------ The input

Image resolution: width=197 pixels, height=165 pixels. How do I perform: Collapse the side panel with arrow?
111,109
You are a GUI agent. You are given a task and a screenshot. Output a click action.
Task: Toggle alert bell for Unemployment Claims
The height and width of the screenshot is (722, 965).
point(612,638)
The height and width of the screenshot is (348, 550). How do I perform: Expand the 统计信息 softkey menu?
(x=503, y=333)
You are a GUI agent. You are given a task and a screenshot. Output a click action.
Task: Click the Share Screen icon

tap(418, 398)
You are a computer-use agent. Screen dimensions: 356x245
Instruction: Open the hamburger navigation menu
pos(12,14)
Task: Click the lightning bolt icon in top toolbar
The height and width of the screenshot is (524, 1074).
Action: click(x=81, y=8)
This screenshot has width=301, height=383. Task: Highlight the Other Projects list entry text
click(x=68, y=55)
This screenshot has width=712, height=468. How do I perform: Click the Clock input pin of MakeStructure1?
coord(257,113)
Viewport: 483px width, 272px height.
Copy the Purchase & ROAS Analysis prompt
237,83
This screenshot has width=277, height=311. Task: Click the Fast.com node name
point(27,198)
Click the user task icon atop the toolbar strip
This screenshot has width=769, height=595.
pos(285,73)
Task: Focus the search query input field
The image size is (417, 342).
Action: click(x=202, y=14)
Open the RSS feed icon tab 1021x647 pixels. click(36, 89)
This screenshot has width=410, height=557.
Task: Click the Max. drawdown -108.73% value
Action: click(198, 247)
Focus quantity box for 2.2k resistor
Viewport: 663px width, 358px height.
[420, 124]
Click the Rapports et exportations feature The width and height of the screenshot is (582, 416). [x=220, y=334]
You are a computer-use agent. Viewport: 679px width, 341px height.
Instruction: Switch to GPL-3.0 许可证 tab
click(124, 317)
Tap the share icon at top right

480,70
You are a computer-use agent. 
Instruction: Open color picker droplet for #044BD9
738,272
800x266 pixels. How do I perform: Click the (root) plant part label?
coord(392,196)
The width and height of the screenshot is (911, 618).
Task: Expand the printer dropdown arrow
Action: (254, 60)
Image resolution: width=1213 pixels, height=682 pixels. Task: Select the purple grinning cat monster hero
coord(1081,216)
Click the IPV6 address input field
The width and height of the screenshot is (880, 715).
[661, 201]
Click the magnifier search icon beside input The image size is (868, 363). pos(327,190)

------------

Task goal — Identify the lines above with the word "agent". Copy them.

Exercise solution —
You are a GUI agent. You are given a task and a screenshot. Output a click action.
You are a GUI agent. You are given a task and a screenshot. Output a click action.
You are a computer-use agent. Screen dimensions: 356x245
You are a computer-use agent. Viewport: 679px width, 341px height.
You are a computer-use agent. 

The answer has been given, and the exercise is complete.